== Extrait de page ==
Il est plus de 14 heures lorsque les représentants des Maisons Kervran quittent le tribunal de commerce de Brest. Têtes baissées. Regards abattus. Mardi 23 juillet, la liquidation judiciaire de cette société créée il y a plus d’un demi-siècle a été annoncée. Vers 15 heures, les salariés de l’entreprise ont appris la triste nouvelle par téléphone. « On nous a dit que c’était fini. Liquidé », raconte un salarié, non sans émotion. « Il y a eu des larmes, bien sûr, même si nous avons reçu beaucoup de coups de fil qui nous ont fait chaud au cœur. »
Le chiffre d’affaires a doublé entre 2003 et 2007
L’histoire familiale débute en 1967 autour d’une entreprise de maçonnerie à Trégarantec où Joël Kervran, plâtrier, rejoint son père avant que son frère, Jean-Paul, ne vienne l’aider. L’activité de l’entreprise s’oriente alors vers la construction de maisons individuelles.
===
== Entrées fournies ==
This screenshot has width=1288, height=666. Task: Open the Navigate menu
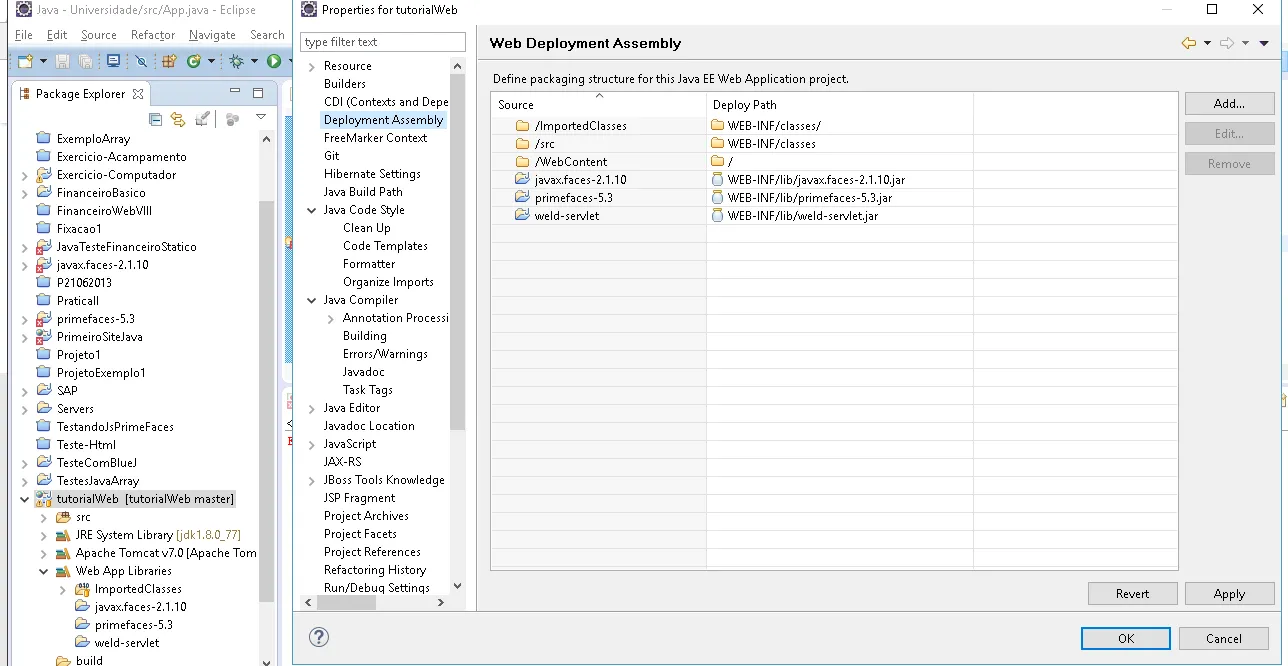[212, 35]
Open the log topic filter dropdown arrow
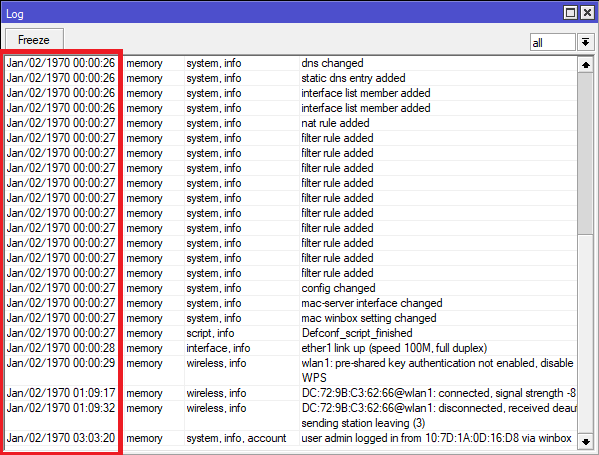Screen dimensions: 599x455 (x=585, y=42)
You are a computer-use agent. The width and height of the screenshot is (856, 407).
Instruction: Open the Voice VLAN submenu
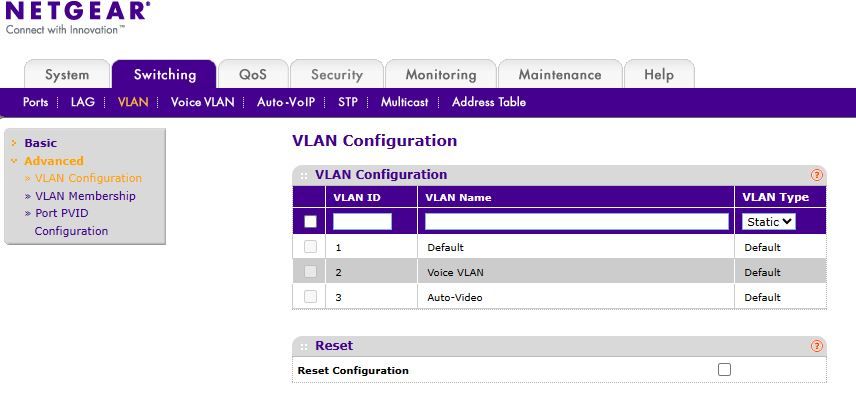click(x=202, y=102)
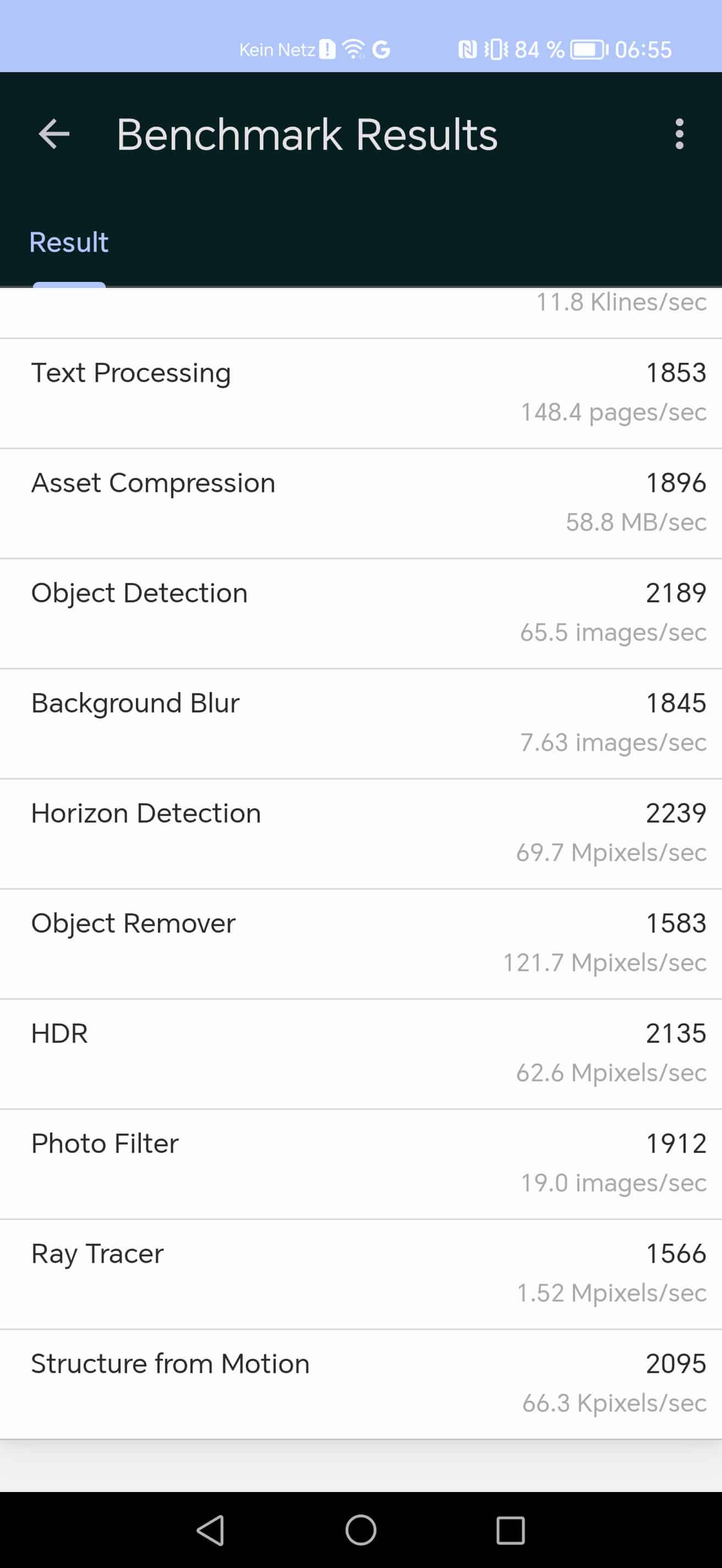The image size is (722, 1568).
Task: Tap the Ray Tracer result row
Action: pos(360,1275)
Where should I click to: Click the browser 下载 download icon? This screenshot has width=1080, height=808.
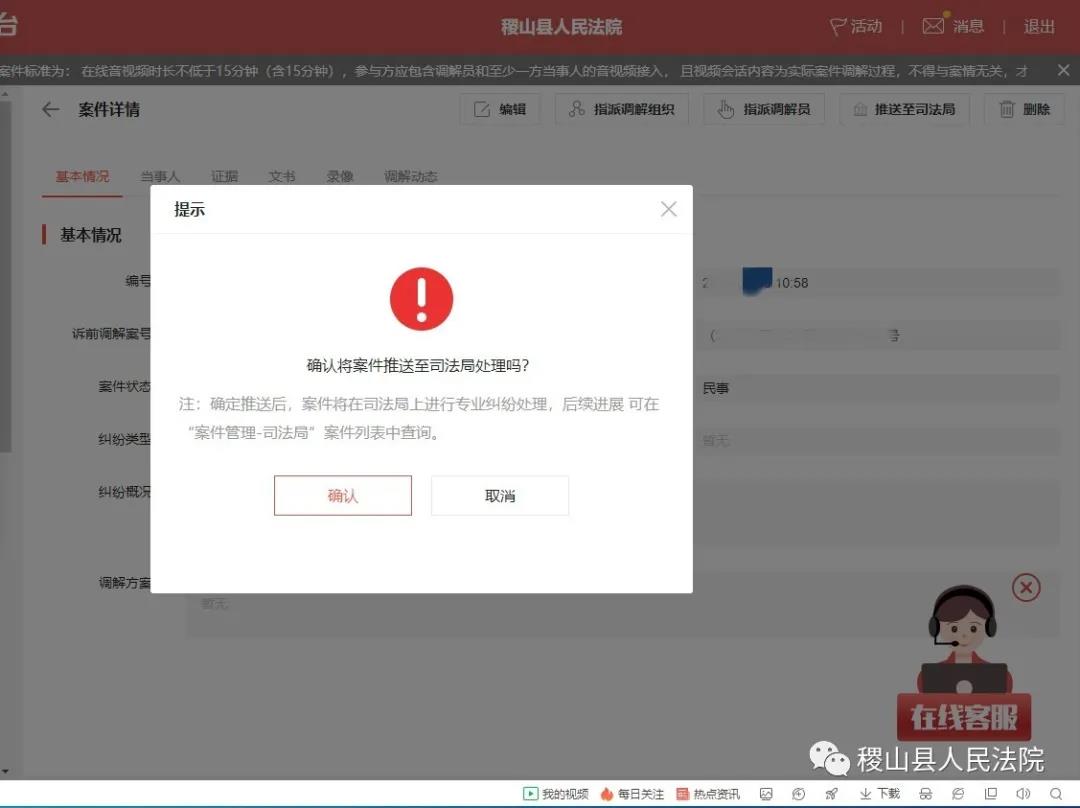point(880,794)
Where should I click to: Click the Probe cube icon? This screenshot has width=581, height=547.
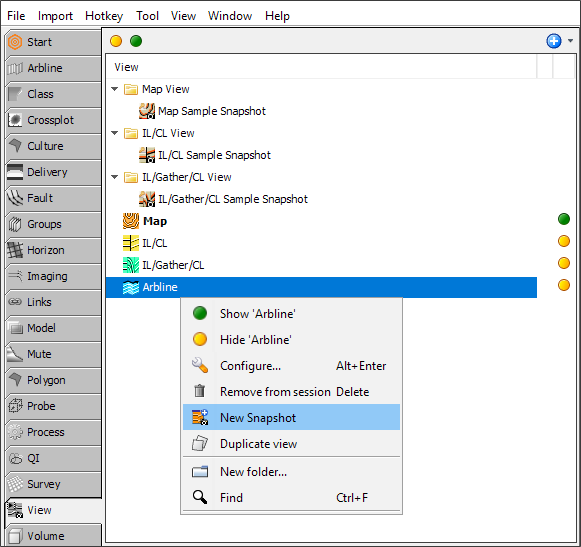pos(15,406)
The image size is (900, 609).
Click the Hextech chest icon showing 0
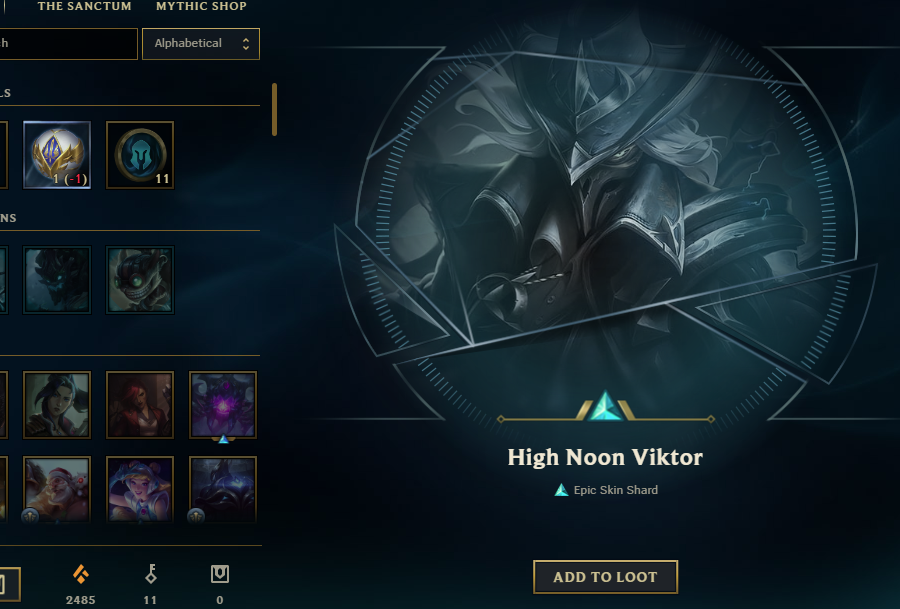coord(220,573)
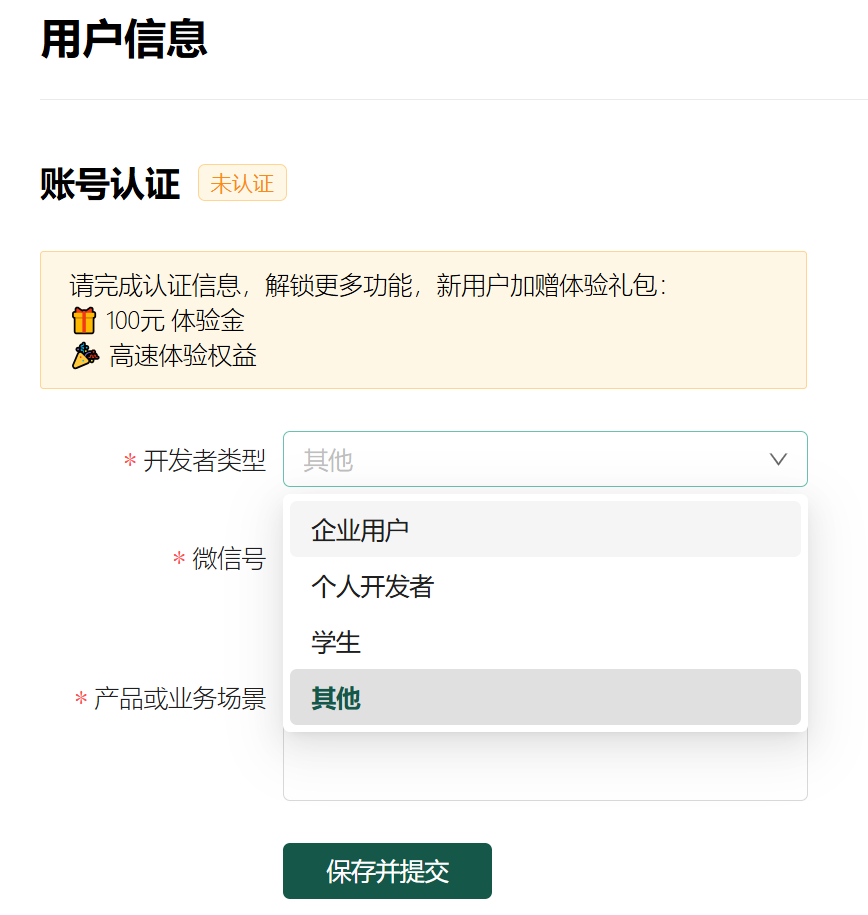Select the highlighted 其他 option
868x915 pixels.
(x=545, y=697)
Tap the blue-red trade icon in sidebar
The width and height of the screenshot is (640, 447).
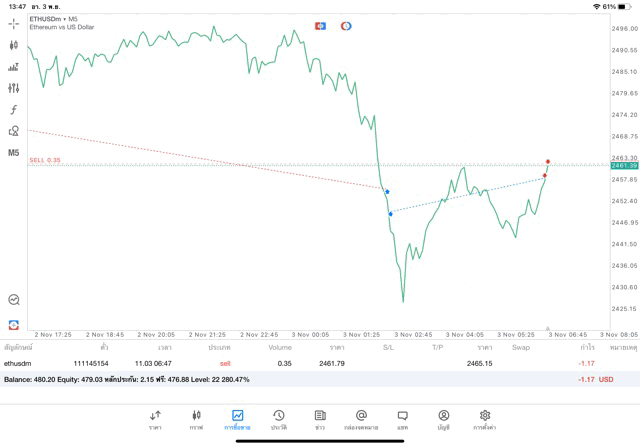pyautogui.click(x=14, y=324)
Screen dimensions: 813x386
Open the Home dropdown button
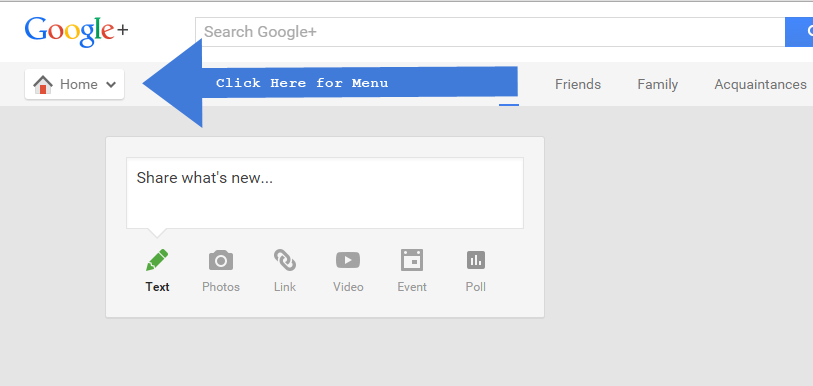click(x=74, y=84)
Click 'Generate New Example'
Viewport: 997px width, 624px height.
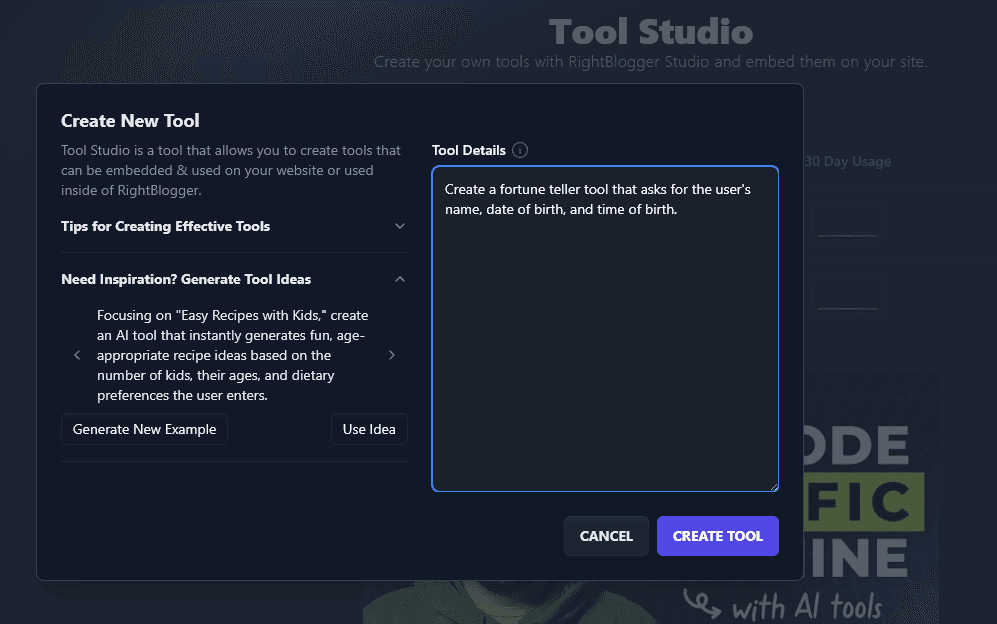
===
Recopiez intégralement l'extrait consacré aux Maisons Kervran, sans en modifier un seul mot.

• _Résultat attendu_
Il est plus de 14 heures lorsque les représentants des Maisons Kervran quittent le tribunal de commerce de Brest. Têtes baissées. Regards abattus. Mardi 23 juillet, la liquidation judiciaire de cette société créée il y a plus d’un demi-siècle a été annoncée. Vers 15 heures, les salariés de l’entreprise ont appris la triste nouvelle par téléphone. « On nous a dit que c’était fini. Liquidé », raconte un salarié, non sans émotion. « Il y a eu des larmes, bien sûr, même si nous avons reçu beaucoup de coups de fil qui nous ont fait chaud au cœur. »
Le chiffre d’affaires a doublé entre 2003 et 2007
L’histoire familiale débute en 1967 autour d’une entreprise de maçonnerie à Trégarantec où Joël Kervran, plâtrier, rejoint son père avant que son frère, Jean-Paul, ne vienne l’aider. L’activité de l’entreprise s’oriente alors vers la construction de maisons individuelles.